Hello, Wally:
I think that for diet to "work," it should be rather draconian. If You notice the ESR chart in Ebringer's "Etiopathogenesis..." paper, after nine months 94+% improved, but whether they would
subjectively feel any better is another story: When ESR drops from 66 to 46 the differences might be imperceptible but from 32 to 15 the differences could be miraculous! This was after nine months; most people give up after just a couple and with their physicians offering NO HELP by telling them "diet has NO EFFECT or is 'junk science,' they are happy to return to their old comfort foods. As a vegetarian I nearly "wanted" the diet to fail, but I knew too much when I heard of the LSD and the cause of AS.
And by now, I am thoroughly convinced that everyone with AS should be treated with antibiotics, and Flagyl as a minimum with greatest justification as giardiasis is not uncommon.
I look at Your case as my own experiences when I was in India and the first time avoided 'Delhi belly' but had increased AS symptoms only relieved when I got full and terrible colitis and finally treated with antibiotics.
When I began Professor Ebringer's LSD, the initial results were very spotty, and it was very disheartening to still experience flares when avoiding even his 'four major poisons.' (bread, cake, pasta, and potatoes). So I decided to add more of a challenge to his (then-) hypothesis that
K. pneumoniae was the cause: I began various courses of antibiotics.
Within four days, I knew absolutely that I was on the right track, learning later that the half-life of our
agent provocateur--IgA-Kp--is about 100 hours, explaining some major cycles observed in AS.

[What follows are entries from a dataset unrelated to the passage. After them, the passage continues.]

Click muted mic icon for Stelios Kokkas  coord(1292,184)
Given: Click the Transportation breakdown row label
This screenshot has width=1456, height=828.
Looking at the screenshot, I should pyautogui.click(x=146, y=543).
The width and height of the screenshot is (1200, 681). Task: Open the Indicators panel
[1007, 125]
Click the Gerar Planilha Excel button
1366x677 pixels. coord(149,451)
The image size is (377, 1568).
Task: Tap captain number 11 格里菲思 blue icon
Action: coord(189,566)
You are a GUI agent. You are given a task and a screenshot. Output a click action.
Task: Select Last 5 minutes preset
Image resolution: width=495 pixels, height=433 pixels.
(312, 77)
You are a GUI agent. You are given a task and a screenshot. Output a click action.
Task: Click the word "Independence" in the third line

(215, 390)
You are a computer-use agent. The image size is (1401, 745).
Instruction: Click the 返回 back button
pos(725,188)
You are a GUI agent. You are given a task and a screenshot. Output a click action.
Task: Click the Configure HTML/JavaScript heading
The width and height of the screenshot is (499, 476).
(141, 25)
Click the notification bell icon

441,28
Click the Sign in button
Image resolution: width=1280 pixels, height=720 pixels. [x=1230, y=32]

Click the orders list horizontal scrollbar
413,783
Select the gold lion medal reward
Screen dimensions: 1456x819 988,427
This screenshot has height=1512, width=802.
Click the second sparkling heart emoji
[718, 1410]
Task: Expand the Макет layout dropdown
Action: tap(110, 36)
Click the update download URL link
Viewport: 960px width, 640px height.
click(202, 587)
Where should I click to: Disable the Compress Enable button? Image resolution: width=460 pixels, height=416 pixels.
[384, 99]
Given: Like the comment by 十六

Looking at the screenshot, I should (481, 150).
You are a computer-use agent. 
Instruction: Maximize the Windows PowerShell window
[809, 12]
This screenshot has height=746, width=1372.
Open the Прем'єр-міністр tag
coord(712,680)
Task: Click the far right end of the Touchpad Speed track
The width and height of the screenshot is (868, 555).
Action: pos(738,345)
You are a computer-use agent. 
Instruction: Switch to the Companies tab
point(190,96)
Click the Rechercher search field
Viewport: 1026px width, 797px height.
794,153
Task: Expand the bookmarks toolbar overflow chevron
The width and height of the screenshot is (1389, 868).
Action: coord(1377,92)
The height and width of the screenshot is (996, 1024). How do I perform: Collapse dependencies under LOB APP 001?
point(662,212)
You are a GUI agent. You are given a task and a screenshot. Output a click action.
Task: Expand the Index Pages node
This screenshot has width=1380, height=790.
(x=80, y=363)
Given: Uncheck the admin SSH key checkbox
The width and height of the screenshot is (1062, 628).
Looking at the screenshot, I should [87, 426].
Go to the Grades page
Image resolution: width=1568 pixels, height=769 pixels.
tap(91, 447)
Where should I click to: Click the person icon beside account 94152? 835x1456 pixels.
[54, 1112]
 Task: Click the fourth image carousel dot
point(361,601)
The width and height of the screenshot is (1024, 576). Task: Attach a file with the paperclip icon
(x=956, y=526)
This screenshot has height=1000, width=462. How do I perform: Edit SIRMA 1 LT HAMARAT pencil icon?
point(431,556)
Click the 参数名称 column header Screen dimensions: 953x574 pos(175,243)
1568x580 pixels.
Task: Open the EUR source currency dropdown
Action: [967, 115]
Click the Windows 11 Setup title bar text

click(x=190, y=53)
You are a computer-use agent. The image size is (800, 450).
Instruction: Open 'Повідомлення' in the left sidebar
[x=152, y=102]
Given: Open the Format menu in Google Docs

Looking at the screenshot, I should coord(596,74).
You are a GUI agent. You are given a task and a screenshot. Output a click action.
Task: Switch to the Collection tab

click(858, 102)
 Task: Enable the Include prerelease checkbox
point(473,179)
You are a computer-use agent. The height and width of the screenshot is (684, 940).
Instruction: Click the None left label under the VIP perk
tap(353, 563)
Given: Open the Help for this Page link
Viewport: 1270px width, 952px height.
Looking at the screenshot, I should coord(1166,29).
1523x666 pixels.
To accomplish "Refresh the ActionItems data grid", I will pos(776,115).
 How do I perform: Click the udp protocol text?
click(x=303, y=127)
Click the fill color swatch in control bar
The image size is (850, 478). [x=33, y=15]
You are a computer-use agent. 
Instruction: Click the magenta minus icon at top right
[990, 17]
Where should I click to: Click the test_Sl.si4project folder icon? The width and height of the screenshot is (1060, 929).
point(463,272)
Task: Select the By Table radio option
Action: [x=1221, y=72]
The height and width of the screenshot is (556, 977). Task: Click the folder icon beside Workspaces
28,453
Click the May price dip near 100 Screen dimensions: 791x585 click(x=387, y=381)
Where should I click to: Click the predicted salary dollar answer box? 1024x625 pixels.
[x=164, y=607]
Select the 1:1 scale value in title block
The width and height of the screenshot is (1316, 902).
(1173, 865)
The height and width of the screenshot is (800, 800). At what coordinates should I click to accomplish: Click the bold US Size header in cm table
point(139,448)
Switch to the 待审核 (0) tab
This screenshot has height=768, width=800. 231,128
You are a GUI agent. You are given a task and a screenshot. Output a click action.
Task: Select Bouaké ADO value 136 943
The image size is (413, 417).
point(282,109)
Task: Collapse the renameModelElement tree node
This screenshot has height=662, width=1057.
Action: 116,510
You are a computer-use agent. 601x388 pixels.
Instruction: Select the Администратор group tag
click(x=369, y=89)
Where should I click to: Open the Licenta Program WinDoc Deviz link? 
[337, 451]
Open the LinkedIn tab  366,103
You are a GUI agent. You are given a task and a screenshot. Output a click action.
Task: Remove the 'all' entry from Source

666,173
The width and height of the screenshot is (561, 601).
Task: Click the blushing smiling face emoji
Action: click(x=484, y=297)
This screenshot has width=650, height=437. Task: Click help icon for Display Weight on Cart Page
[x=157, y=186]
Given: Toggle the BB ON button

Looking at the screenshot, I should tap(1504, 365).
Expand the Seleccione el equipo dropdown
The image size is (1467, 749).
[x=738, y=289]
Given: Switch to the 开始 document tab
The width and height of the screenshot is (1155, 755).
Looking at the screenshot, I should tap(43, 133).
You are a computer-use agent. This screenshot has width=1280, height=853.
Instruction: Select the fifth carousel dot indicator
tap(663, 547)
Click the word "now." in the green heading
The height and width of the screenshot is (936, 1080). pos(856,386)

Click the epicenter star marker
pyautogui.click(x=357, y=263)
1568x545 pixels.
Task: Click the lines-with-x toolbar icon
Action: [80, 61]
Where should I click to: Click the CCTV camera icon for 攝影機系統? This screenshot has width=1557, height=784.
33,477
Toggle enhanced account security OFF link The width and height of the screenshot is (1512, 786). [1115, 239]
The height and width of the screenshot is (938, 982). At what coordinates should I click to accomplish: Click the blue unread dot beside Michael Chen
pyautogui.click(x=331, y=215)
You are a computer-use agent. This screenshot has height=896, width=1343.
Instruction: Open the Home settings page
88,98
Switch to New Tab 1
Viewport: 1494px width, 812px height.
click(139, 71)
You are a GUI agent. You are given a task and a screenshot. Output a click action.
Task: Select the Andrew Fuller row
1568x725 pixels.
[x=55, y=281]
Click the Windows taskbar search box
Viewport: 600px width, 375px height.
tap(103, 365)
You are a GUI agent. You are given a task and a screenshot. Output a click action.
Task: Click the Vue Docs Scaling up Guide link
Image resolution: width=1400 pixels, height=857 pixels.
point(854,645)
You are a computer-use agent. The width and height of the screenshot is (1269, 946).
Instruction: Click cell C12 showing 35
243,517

I believe the diet should begin with the most restrictive regimen, plus some kind of
antibiotic protocol and I believe that bactericidal agents will take down long-established colonies to enough of an extent that the normal level of AS activity will be lowered. Sometimes it requires
fasting for patients to prove to themselves the diet connection, but certainly this helps reduce the level of
C. albicans, and may be the factor that helped me avoid some unintended consequences of taking the antibiotics.
As to Your question, I believe that there is only one cause of AS: Molecular Mimicry to the germ
K. pneumoniae. People who are not HLA B27 in fact respond to the diet, if given the chance for them to
make the diet work for themselves.
When we were still "Brian's AS Web," we had a story about Gary Kilhorn who successfully treated his AS and even resumed his tennis playing after taking antibiotics (Cipro, I believe), but no attention was paid to diet. In just over a year, his AS "
returned with a vengeance," and I believe that he had developed resistive colonies within that time. When we study this germ, it is very easy to see why.
In nearly a decade and a half, I have not had a relapse and believe that I have avoided such and outcome, perhaps by combining diet and antibiotics, but also doing this in cycles and switching agents, just to keep the [*bleep*] guessing.